[Word and element location data]

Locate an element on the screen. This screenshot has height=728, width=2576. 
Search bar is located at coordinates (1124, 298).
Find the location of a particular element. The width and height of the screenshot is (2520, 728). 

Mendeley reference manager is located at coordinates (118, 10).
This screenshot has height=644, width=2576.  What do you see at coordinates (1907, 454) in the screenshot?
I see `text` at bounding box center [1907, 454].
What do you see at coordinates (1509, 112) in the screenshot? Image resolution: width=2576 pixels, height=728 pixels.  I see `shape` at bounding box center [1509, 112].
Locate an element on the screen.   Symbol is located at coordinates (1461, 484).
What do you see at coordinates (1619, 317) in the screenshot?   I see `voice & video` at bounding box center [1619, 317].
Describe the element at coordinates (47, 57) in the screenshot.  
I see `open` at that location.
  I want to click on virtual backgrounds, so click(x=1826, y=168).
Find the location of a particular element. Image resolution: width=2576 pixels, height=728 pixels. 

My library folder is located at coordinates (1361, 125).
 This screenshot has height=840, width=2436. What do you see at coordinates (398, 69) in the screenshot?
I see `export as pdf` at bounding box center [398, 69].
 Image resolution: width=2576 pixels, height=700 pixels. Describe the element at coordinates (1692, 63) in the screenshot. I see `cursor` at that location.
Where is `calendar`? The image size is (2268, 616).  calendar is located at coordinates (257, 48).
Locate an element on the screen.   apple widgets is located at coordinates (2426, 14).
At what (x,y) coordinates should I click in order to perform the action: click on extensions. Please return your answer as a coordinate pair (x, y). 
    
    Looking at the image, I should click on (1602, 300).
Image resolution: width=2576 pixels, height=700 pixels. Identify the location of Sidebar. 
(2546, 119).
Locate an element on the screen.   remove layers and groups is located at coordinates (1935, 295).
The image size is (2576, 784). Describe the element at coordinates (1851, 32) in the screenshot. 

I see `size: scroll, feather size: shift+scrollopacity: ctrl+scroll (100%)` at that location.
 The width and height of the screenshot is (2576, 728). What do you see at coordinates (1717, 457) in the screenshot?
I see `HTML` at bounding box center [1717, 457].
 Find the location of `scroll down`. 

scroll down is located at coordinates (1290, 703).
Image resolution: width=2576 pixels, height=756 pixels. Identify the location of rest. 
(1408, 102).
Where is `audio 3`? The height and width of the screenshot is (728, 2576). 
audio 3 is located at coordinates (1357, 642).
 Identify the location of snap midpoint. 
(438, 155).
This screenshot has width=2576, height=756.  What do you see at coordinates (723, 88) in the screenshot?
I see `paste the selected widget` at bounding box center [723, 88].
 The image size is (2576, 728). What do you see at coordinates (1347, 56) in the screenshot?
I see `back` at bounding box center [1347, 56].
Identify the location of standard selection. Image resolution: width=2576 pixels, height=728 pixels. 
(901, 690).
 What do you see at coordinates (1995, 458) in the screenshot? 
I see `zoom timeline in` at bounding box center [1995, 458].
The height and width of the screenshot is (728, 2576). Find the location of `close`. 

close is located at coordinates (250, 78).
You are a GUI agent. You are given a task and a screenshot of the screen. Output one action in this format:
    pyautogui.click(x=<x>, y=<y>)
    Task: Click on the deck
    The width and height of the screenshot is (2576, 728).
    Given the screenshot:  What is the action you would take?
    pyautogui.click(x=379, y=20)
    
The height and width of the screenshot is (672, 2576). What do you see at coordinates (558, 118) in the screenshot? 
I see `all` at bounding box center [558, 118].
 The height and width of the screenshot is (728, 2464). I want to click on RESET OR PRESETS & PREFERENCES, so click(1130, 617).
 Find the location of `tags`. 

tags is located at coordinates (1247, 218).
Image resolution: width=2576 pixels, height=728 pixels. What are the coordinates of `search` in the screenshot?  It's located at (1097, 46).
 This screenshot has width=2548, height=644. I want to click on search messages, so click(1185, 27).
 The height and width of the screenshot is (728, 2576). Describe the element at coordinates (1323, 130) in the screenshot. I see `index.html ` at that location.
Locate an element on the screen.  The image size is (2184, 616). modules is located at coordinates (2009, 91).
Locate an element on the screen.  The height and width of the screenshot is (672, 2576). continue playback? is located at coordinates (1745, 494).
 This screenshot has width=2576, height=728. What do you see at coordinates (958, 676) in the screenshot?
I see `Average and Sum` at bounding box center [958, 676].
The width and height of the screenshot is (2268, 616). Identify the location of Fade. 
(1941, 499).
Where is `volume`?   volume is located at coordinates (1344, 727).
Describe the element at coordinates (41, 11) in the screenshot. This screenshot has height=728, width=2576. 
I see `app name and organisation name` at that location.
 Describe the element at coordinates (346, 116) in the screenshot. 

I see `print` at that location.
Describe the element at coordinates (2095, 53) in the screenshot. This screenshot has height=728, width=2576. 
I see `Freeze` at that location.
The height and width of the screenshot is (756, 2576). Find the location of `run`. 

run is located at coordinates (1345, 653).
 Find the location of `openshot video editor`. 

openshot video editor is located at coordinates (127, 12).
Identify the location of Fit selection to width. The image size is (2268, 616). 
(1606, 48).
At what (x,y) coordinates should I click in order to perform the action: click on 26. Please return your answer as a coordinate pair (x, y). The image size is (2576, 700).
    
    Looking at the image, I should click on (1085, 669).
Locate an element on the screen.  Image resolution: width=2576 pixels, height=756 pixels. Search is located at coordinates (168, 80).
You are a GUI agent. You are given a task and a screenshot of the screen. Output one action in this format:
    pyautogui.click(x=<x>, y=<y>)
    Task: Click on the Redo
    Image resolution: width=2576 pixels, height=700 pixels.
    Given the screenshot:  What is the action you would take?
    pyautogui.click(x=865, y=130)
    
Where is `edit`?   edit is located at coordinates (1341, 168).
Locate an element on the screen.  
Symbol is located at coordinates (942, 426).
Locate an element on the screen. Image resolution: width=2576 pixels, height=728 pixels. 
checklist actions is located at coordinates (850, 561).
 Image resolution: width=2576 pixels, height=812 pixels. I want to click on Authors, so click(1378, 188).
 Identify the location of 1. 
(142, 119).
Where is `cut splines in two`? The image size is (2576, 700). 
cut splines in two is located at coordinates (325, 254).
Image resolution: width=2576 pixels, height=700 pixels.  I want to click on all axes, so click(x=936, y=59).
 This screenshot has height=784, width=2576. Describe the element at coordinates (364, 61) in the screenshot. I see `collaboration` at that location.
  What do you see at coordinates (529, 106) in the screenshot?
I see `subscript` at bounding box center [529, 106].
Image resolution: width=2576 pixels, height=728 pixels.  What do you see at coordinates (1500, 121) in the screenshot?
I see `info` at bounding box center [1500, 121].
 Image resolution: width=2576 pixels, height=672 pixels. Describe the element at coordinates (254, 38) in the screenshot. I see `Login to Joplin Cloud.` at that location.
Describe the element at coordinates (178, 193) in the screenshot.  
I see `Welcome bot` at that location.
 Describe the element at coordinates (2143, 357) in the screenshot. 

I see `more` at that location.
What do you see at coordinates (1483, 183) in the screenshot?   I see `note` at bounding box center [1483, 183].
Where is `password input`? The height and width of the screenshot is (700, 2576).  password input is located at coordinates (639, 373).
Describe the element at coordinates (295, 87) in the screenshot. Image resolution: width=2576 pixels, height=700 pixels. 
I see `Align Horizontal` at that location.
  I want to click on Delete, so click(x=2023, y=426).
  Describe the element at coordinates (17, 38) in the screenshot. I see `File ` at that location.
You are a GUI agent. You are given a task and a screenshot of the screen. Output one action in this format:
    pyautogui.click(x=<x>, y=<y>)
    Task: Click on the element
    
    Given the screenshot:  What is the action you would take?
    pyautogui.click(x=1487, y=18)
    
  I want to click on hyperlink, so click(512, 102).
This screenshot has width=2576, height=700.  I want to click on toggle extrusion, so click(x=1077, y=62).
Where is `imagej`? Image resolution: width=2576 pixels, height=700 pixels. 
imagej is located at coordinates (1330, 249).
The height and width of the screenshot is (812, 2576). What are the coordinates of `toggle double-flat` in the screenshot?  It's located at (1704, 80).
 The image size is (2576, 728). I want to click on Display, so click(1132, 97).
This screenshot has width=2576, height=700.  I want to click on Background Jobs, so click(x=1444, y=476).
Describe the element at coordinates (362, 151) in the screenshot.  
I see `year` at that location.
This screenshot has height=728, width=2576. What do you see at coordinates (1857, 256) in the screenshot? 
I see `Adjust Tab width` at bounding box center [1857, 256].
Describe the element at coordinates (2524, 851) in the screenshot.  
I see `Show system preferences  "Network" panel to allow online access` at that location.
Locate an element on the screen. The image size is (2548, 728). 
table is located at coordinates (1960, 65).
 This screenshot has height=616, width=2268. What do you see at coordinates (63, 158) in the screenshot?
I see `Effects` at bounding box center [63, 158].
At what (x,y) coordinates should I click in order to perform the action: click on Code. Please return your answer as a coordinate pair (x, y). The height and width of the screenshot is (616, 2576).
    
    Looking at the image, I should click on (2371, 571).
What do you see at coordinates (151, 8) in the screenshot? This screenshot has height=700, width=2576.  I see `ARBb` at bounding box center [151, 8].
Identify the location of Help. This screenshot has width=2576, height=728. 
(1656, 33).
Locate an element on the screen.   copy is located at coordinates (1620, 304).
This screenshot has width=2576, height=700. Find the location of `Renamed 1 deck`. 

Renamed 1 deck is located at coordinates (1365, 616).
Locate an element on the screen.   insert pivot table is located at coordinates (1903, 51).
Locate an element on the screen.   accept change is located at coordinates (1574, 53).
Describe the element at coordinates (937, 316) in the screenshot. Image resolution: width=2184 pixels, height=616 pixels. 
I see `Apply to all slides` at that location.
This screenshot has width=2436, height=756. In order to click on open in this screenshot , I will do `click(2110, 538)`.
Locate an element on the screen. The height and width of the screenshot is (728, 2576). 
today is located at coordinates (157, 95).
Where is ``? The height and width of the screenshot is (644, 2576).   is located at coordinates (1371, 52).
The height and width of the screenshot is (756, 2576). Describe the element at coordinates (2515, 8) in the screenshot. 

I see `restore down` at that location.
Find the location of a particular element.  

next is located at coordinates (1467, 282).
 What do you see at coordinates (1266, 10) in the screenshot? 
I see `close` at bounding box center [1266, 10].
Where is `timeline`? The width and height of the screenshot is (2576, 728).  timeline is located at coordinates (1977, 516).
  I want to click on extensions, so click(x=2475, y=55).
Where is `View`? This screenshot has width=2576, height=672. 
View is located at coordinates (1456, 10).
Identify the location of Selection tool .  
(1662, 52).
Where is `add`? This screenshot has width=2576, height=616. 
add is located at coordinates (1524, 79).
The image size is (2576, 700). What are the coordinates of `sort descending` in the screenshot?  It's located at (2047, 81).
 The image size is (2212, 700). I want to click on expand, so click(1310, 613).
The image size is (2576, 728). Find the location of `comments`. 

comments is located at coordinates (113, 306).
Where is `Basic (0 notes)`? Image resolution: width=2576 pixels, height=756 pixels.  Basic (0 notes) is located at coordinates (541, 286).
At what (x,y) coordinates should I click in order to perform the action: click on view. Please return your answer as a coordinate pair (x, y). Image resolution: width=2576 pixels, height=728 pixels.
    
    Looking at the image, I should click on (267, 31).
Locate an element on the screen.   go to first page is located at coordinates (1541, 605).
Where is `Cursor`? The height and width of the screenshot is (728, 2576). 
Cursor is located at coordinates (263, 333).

### [Direction]
Return the stretch of entries from the line containing "Identify the location of standard" through the line containing "pyautogui.click(x=379, y=20)", both included, reproducing each line without any change.

### [Answer to the exercise]
Identify the location of standard selection. Image resolution: width=2576 pixels, height=728 pixels. 
(901, 690).
 What do you see at coordinates (1995, 458) in the screenshot? 
I see `zoom timeline in` at bounding box center [1995, 458].
The height and width of the screenshot is (728, 2576). Find the location of `close`. 

close is located at coordinates (250, 78).
You are a GUI agent. You are given a task and a screenshot of the screen. Output one action in this format:
    pyautogui.click(x=<x>, y=<y>)
    Task: Click on the deck
    The width and height of the screenshot is (2576, 728).
    Given the screenshot:  What is the action you would take?
    pyautogui.click(x=379, y=20)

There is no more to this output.